# INPUT FOR THIS TASK
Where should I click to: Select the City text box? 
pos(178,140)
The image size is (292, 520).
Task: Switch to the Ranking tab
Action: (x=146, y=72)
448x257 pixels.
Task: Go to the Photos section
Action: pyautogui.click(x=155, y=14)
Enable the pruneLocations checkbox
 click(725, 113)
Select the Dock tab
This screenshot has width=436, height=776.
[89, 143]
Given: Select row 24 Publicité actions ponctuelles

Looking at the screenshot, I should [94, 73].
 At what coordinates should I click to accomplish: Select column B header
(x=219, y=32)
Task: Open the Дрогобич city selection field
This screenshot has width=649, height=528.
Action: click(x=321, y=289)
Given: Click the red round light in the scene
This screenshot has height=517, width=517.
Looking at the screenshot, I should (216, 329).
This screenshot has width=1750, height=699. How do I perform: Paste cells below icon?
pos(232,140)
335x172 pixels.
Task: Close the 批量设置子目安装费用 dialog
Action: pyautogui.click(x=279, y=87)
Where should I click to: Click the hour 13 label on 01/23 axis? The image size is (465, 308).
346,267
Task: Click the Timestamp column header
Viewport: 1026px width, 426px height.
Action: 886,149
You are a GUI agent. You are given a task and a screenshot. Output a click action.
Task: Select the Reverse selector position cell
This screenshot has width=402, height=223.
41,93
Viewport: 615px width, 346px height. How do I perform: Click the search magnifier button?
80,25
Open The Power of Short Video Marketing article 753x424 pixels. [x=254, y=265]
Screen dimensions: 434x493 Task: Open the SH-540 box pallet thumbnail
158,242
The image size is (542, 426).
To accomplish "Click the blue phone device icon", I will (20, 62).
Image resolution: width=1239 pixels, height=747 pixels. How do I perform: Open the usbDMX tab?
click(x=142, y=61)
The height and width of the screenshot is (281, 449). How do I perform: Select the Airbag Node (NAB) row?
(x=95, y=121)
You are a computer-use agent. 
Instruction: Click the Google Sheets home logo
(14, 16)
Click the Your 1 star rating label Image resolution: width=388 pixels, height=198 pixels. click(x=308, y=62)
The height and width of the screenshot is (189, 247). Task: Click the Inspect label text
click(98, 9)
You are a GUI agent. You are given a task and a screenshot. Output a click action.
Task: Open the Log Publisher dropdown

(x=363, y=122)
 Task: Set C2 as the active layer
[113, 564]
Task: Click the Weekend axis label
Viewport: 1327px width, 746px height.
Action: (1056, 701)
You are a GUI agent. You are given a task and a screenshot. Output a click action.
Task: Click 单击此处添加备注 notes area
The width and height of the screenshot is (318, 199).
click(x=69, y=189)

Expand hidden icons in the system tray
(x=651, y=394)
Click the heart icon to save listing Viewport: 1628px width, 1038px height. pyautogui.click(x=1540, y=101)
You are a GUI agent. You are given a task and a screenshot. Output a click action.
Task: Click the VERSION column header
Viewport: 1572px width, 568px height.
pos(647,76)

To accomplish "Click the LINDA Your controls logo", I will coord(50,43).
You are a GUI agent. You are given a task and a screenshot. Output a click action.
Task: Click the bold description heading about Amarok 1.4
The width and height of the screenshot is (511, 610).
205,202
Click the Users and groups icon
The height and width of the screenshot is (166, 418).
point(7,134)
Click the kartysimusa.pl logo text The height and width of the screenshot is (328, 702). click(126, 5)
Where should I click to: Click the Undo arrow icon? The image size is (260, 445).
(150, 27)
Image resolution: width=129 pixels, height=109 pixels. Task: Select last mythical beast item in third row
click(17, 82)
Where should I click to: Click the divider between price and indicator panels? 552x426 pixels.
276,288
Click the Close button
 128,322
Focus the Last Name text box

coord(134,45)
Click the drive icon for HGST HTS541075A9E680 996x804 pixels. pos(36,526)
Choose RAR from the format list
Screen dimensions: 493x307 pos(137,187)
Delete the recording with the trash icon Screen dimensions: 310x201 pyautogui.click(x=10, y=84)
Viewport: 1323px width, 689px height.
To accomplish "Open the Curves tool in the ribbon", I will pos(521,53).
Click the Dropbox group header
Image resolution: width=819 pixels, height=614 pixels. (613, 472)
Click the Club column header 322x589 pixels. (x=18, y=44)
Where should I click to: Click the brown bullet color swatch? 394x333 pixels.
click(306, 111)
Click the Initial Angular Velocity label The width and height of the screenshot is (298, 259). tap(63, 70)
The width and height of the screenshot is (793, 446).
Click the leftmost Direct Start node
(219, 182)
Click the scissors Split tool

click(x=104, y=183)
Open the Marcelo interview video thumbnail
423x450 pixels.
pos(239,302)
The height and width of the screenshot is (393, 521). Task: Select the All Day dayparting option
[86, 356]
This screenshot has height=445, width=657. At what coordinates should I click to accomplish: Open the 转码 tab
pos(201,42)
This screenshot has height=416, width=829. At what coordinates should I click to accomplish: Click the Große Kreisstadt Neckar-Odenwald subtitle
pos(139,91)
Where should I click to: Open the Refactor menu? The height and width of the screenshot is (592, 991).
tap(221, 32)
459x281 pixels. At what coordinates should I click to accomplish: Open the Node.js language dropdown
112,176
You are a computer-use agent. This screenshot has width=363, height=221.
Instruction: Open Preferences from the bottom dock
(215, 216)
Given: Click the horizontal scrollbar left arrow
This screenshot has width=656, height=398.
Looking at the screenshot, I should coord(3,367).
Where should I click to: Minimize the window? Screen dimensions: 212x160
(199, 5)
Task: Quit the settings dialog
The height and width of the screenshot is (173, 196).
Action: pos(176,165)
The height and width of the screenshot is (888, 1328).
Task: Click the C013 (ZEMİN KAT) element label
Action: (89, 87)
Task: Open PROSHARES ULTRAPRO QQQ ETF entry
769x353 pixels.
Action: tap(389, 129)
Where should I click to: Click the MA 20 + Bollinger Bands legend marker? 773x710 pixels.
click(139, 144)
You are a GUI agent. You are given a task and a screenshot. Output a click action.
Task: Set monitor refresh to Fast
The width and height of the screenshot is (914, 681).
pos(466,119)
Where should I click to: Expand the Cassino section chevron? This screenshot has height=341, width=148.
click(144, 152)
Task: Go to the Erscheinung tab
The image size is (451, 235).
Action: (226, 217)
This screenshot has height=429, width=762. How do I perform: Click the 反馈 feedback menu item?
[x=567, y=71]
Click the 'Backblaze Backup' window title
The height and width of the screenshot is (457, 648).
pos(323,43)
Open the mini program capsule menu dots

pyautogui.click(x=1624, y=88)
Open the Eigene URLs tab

# TASK DESCRIPTION
Retype the entries exactly, please. Leave no line out.

# TASK SOLUTION
Where should I click to: Select the City text box? 
pos(178,140)
The image size is (292, 520).
Task: Switch to the Ranking tab
Action: (x=146, y=72)
448x257 pixels.
Task: Go to the Photos section
Action: pyautogui.click(x=155, y=14)
Enable the pruneLocations checkbox
 click(725, 113)
Select the Dock tab
This screenshot has width=436, height=776.
[89, 143]
Given: Select row 24 Publicité actions ponctuelles

Looking at the screenshot, I should [94, 73].
 At what coordinates should I click to accomplish: Select column B header
(x=219, y=32)
Task: Open the Дрогобич city selection field
This screenshot has width=649, height=528.
Action: click(x=321, y=289)
Given: Click the red round light in the scene
This screenshot has height=517, width=517.
Looking at the screenshot, I should (216, 329).
This screenshot has width=1750, height=699. How do I perform: Paste cells below icon?
pos(232,140)
335x172 pixels.
Task: Close the 批量设置子目安装费用 dialog
Action: pyautogui.click(x=279, y=87)
Where should I click to: Click the hour 13 label on 01/23 axis? The image size is (465, 308).
346,267
Task: Click the Timestamp column header
Viewport: 1026px width, 426px height.
Action: 886,149
You are a GUI agent. You are given a task and a screenshot. Output a click action.
Task: Select the Reverse selector position cell
This screenshot has width=402, height=223.
41,93
Viewport: 615px width, 346px height. How do I perform: Click the search magnifier button?
80,25
Open The Power of Short Video Marketing article 753x424 pixels. [x=254, y=265]
Screen dimensions: 434x493 Task: Open the SH-540 box pallet thumbnail
158,242
The image size is (542, 426).
To accomplish "Click the blue phone device icon", I will (20, 62).
Image resolution: width=1239 pixels, height=747 pixels. How do I perform: Open the usbDMX tab?
click(x=142, y=61)
The height and width of the screenshot is (281, 449). How do I perform: Select the Airbag Node (NAB) row?
(x=95, y=121)
You are a computer-use agent. 
Instruction: Click the Google Sheets home logo
(14, 16)
Click the Your 1 star rating label Image resolution: width=388 pixels, height=198 pixels. click(x=308, y=62)
The height and width of the screenshot is (189, 247). Task: Click the Inspect label text
click(98, 9)
You are a GUI agent. You are given a task and a screenshot. Output a click action.
Task: Open the Log Publisher dropdown

(x=363, y=122)
 Task: Set C2 as the active layer
[113, 564]
Task: Click the Weekend axis label
Viewport: 1327px width, 746px height.
Action: (1056, 701)
You are a GUI agent. You are given a task and a screenshot. Output a click action.
Task: Click 单击此处添加备注 notes area
The width and height of the screenshot is (318, 199).
click(x=69, y=189)

Expand hidden icons in the system tray
(x=651, y=394)
Click the heart icon to save listing Viewport: 1628px width, 1038px height. pyautogui.click(x=1540, y=101)
You are a GUI agent. You are given a task and a screenshot. Output a click action.
Task: Click the VERSION column header
Viewport: 1572px width, 568px height.
pos(647,76)

To accomplish "Click the LINDA Your controls logo", I will coord(50,43).
You are a GUI agent. You are given a task and a screenshot. Output a click action.
Task: Click the bold description heading about Amarok 1.4
The width and height of the screenshot is (511, 610).
205,202
Click the Users and groups icon
The height and width of the screenshot is (166, 418).
point(7,134)
Click the kartysimusa.pl logo text The height and width of the screenshot is (328, 702). click(126, 5)
Where should I click to: Click the Undo arrow icon? The image size is (260, 445).
(150, 27)
Image resolution: width=129 pixels, height=109 pixels. Task: Select last mythical beast item in third row
click(17, 82)
Where should I click to: Click the divider between price and indicator panels? 552x426 pixels.
276,288
Click the Close button
 128,322
Focus the Last Name text box

coord(134,45)
Click the drive icon for HGST HTS541075A9E680 996x804 pixels. pos(36,526)
Choose RAR from the format list
Screen dimensions: 493x307 pos(137,187)
Delete the recording with the trash icon Screen dimensions: 310x201 pyautogui.click(x=10, y=84)
Viewport: 1323px width, 689px height.
To accomplish "Open the Curves tool in the ribbon", I will pos(521,53).
Click the Dropbox group header
Image resolution: width=819 pixels, height=614 pixels. (613, 472)
Click the Club column header 322x589 pixels. (x=18, y=44)
Where should I click to: Click the brown bullet color swatch? 394x333 pixels.
click(306, 111)
Click the Initial Angular Velocity label The width and height of the screenshot is (298, 259). tap(63, 70)
The width and height of the screenshot is (793, 446).
Click the leftmost Direct Start node
(219, 182)
Click the scissors Split tool

click(x=104, y=183)
Open the Marcelo interview video thumbnail
423x450 pixels.
pos(239,302)
The height and width of the screenshot is (393, 521). Task: Select the All Day dayparting option
[86, 356]
This screenshot has height=445, width=657. At what coordinates should I click to accomplish: Open the 转码 tab
pos(201,42)
This screenshot has height=416, width=829. At what coordinates should I click to accomplish: Click the Große Kreisstadt Neckar-Odenwald subtitle
pos(139,91)
Where should I click to: Open the Refactor menu? The height and width of the screenshot is (592, 991).
tap(221, 32)
459x281 pixels. At what coordinates should I click to accomplish: Open the Node.js language dropdown
112,176
You are a computer-use agent. This screenshot has width=363, height=221.
Instruction: Open Preferences from the bottom dock
(215, 216)
Given: Click the horizontal scrollbar left arrow
This screenshot has width=656, height=398.
Looking at the screenshot, I should coord(3,367).
Where should I click to: Minimize the window? Screen dimensions: 212x160
(199, 5)
Task: Quit the settings dialog
The height and width of the screenshot is (173, 196).
Action: pos(176,165)
The height and width of the screenshot is (888, 1328).
Task: Click the C013 (ZEMİN KAT) element label
Action: (89, 87)
Task: Open PROSHARES ULTRAPRO QQQ ETF entry
769x353 pixels.
Action: tap(389, 129)
Where should I click to: Click the MA 20 + Bollinger Bands legend marker? 773x710 pixels.
click(139, 144)
You are a GUI agent. You are given a task and a screenshot. Output a click action.
Task: Set monitor refresh to Fast
The width and height of the screenshot is (914, 681).
pos(466,119)
Where should I click to: Expand the Cassino section chevron? This screenshot has height=341, width=148.
click(144, 152)
Task: Go to the Erscheinung tab
The image size is (451, 235).
Action: (226, 217)
This screenshot has height=429, width=762. How do I perform: Click the 反馈 feedback menu item?
[x=567, y=71]
Click the 'Backblaze Backup' window title
The height and width of the screenshot is (457, 648).
pos(323,43)
Open the mini program capsule menu dots

pyautogui.click(x=1624, y=88)
Open the Eigene URLs tab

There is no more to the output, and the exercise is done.